Explore the material:
1. Please quote the part of the passage on cell aging that opens with the words "At its core, the" and closes with "of the time.", word for word.
2. Extend the passage on cell aging, picking up after its last sentence.

Document extract:
* * * * *

It may be that the cell’s solution to its unsolvable problems is simply to age, to compartmentalize the components that bear too much resemblance to self and slough them off.

It is still unclear at this point whether these findings have any parallel in other eukaryotes, but we think they might. Indeed, the process of sperm generation shows intriguing similarities with the budding process in yeast, at least in terms of the maturation of the future sperm’s nuclear envelope. The emergence of the sperm head involves the migration of the nucleus through a perinuclear ring. During this process, the nuclear envelope is combed, leaving behind its nuclear pores, which, in many cases, are then excluded from the sperm nucleus. Thus, it is tempting to speculate that we, too—like yeast—keep our sperm as young as possible each time we prepare to form a newborn.

Over the years, these observations and findings have led me back to Gödel and his ideas of unsolvable problems. Aging seemed the perfect example of a process in which the cell could not detect ambiguous molecules (either overtly damaging, or beneficial) and repair itself.

To my mind, ERCs are emblematic of objects that are ambiguous to the cell. They have the same chemical nature, the same repeating composition as the chromosome, and therefore cannot be targeted for destruction without risking damaging the chromosomes as well. They take on the characteristics of entities that are both self and nonself. Gödel was able to mathematically characterize the unsolvable problems he encountered and describe them with a universal rule. Might ERCs help define the universal properties of the unfixable errors that accumulate with age? What prevented biological systems from being complete?

At its core, the generation and accumulation of ERCs is a problem of symmetry—ERCs are generated by errors in DNA repair. When the DNA repair (or recombination) machinery resolves the Holliday Junction, it has one of two options, excision or repair. But because of the local symmetry at the Holliday Junction, the recombination machinery cannot detect a difference between the incoming strands of DNA, and therefore cannot favor one solution over the other. In order to handle such an unsolvable problem, the cell simply produces both outcomes with equal probability, with the production of ERCs and DNA repair occurring exactly 50 percent of the time.

* * * * *

Given information:
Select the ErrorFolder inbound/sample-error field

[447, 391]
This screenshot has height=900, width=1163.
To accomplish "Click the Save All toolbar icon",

* * * * *

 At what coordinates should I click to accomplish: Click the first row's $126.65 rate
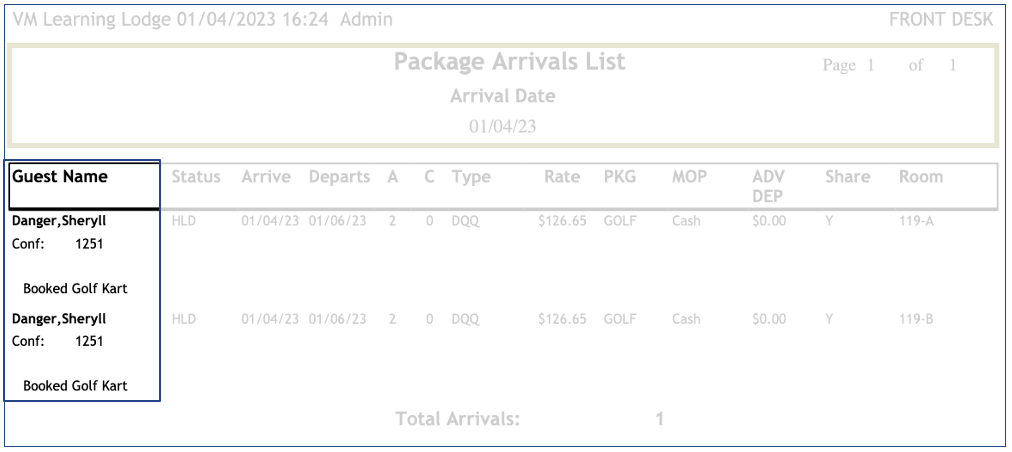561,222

* * * * *

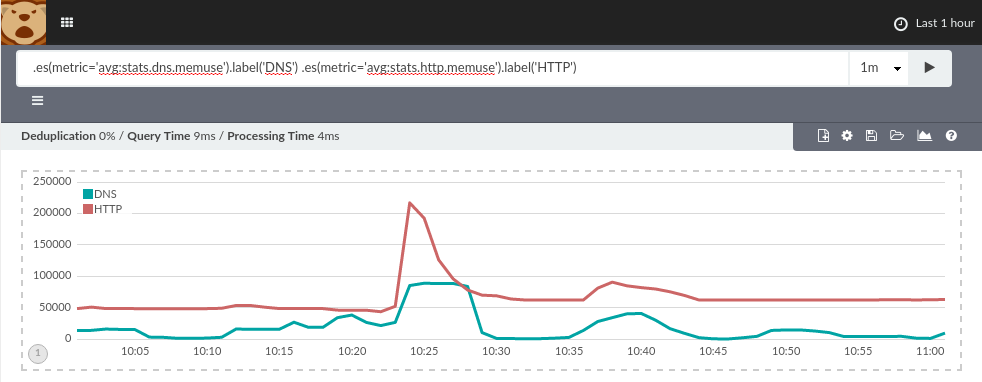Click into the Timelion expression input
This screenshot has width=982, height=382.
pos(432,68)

* * * * *

Expected outputs:
1.
At its core, the generation and accumulation of ERCs is a problem of symmetry—ERCs are generated by errors in DNA repair. When the DNA repair (or recombination) machinery resolves the Holliday Junction, it has one of two options, excision or repair. But because of the local symmetry at the Holliday Junction, the recombination machinery cannot detect a difference between the incoming strands of DNA, and therefore cannot favor one solution over the other. In order to handle such an unsolvable problem, the cell simply produces both outcomes with equal probability, with the production of ERCs and DNA repair occurring exactly 50 percent of the time.

2.
What if structural asymmetries, such as cell polarity, might have actually emerged to counteract the logical problems that symmetric events such as DNA repair generate for the cell? If true, it implies that studying symmetric processes in biology could reveal new insights about aging.

It may be that the cell’s solution to its unsolvable problems is simply to age, to compartmentalize the components that bear too much resemblance to self and slough them off, producing a life that lacks these deformities. Although the yeast cell might not be able to distinguish ERCs from the chromosomes, it found ways to sort them out and confine them to the mother cells. Diffusion barriers could play a central role in this process. It is interesting because they are likely to simply retain in the mother cell anything that is not actively being chosen and pulled into the bud, such as chromosomes or vesicles. Thus, they offer a remarkable solution to the retention of ambiguous objects, that is, objects that the cell cannot distinguish as being right or wrong, objects that therefore remain invisible to cellular machineries.

Last, if aging is a consequence of Gödel’s theorem in biology and of the cell’s incompleteness, then aging is not a program but an inescapable fact. The quest for a cure to the aging “disease” will inevitably fail. But there is a bright side to the fact that the cell is logically incomplete. Would any complete system—one able to detect any damage and repair itself perfectly—have the ability to evolve?